WHAT THE TASK ASKS
With the pictures omitted, set down exactly the lines from the one that contains "Toggle the checkbox-style setting switch" through the last line of the data.

LISTED ENTRIES

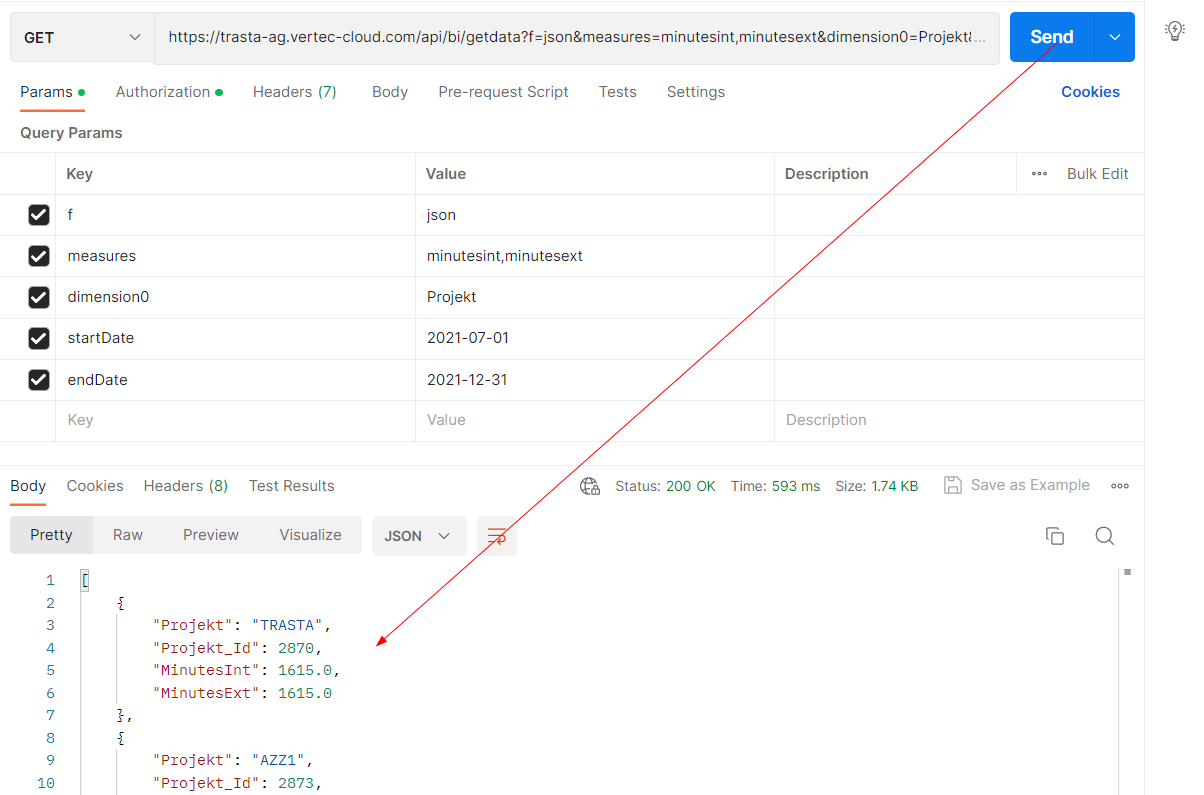The height and width of the screenshot is (795, 1204).
Task: Click the lightbulb icon in right sidebar
Action: [x=1175, y=31]
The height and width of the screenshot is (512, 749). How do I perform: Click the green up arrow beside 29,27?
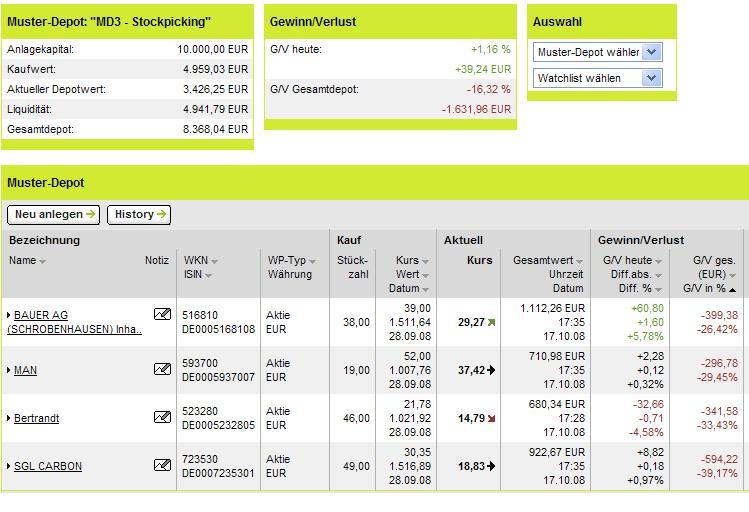[x=491, y=323]

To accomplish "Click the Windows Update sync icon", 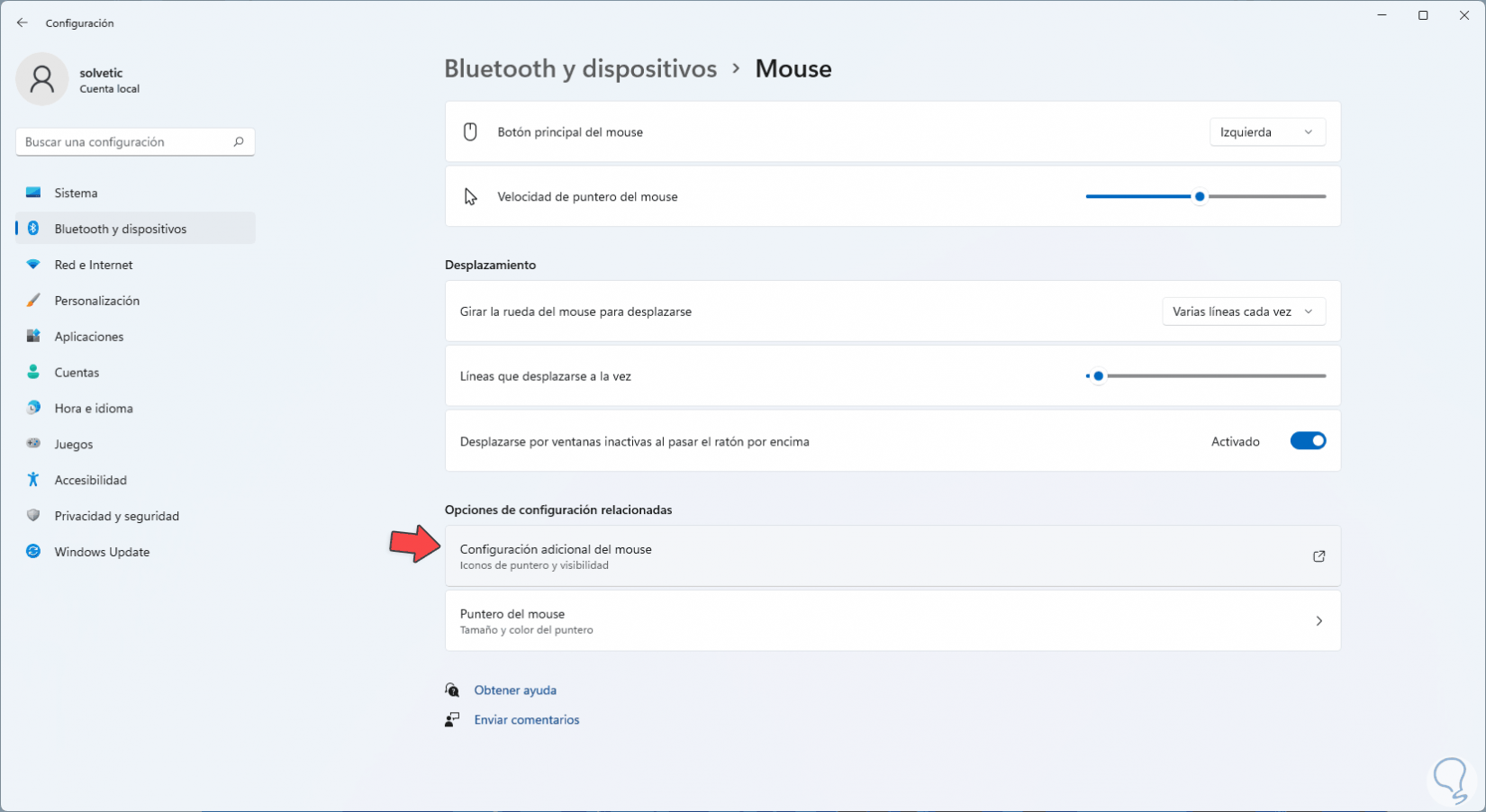I will click(x=33, y=552).
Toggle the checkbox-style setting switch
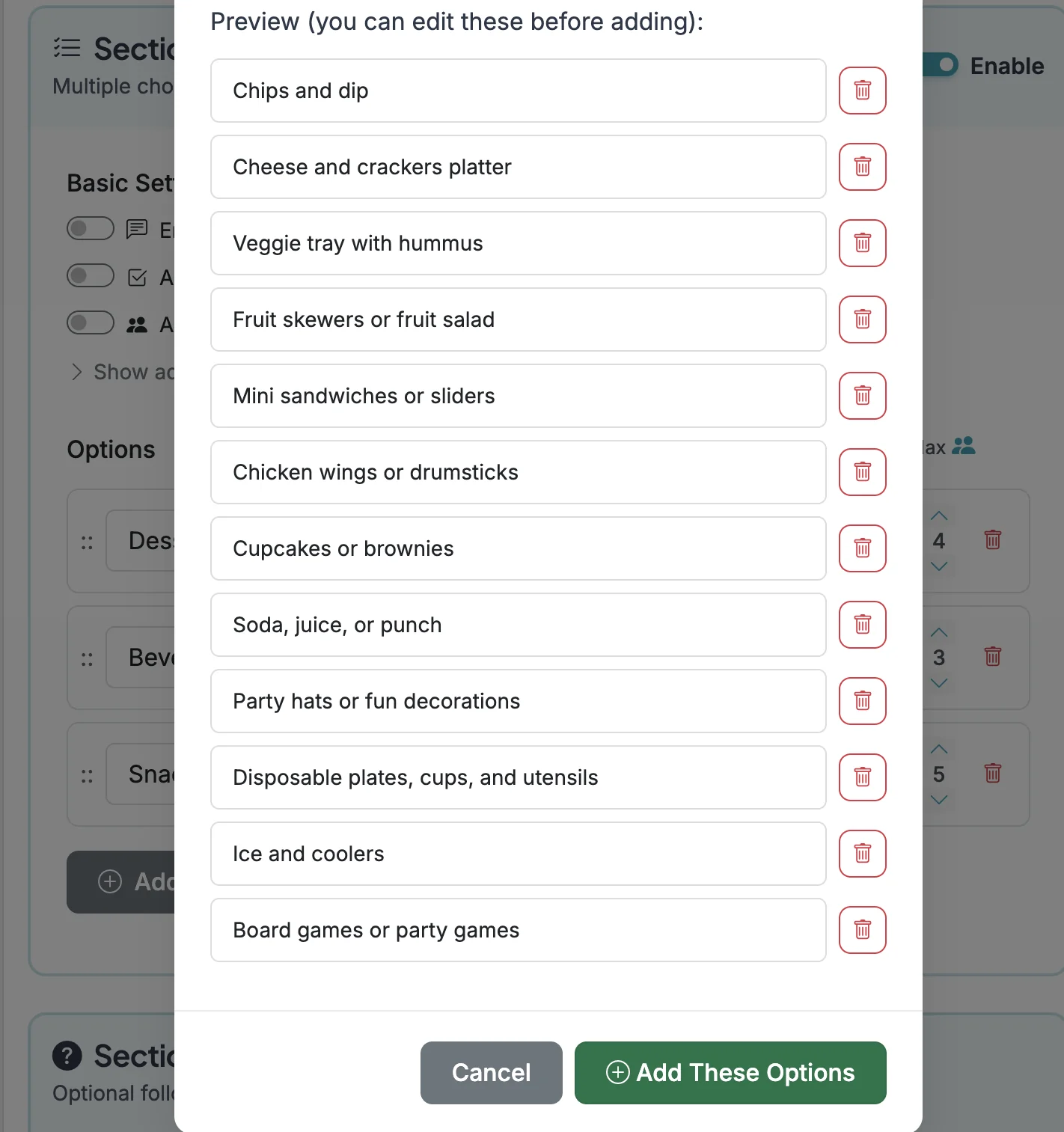The width and height of the screenshot is (1064, 1132). click(90, 275)
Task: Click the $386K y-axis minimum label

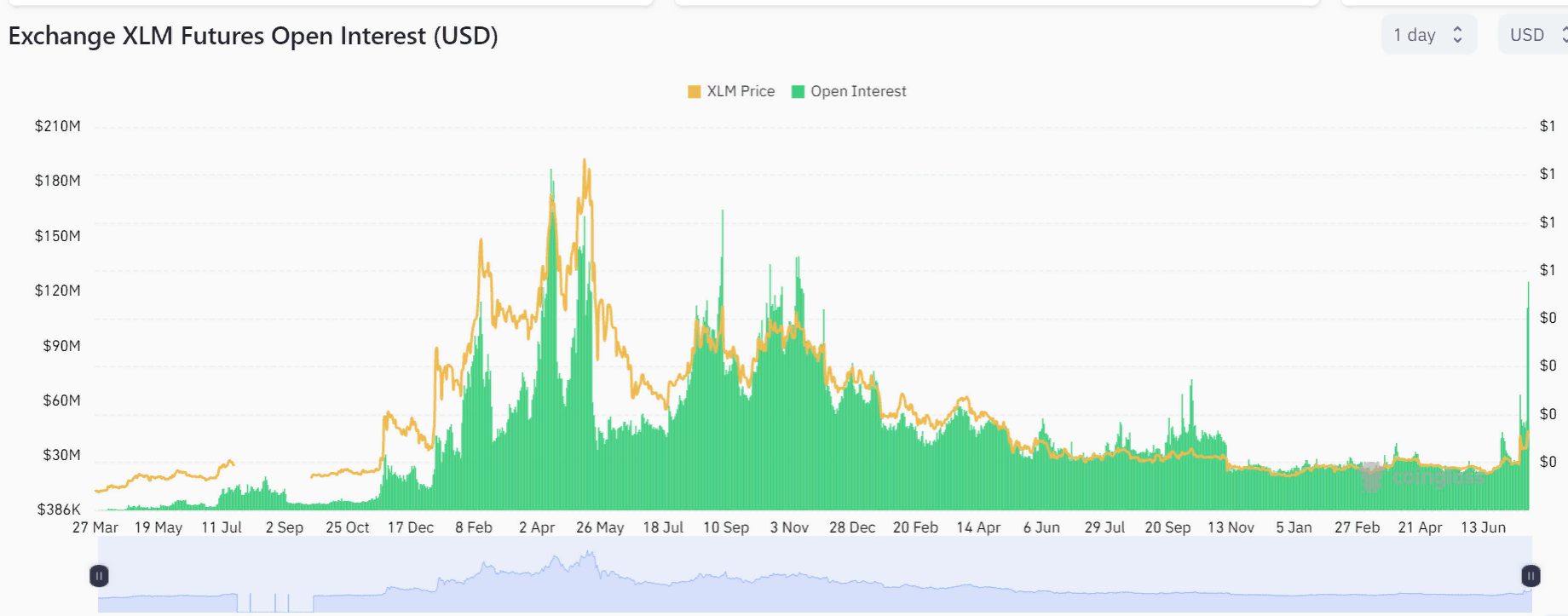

SOLUTION FOR THIS TASK
Toggle the checkbox-style setting switch
The width and height of the screenshot is (1064, 1132). click(90, 275)
Task: Click the $386K y-axis minimum label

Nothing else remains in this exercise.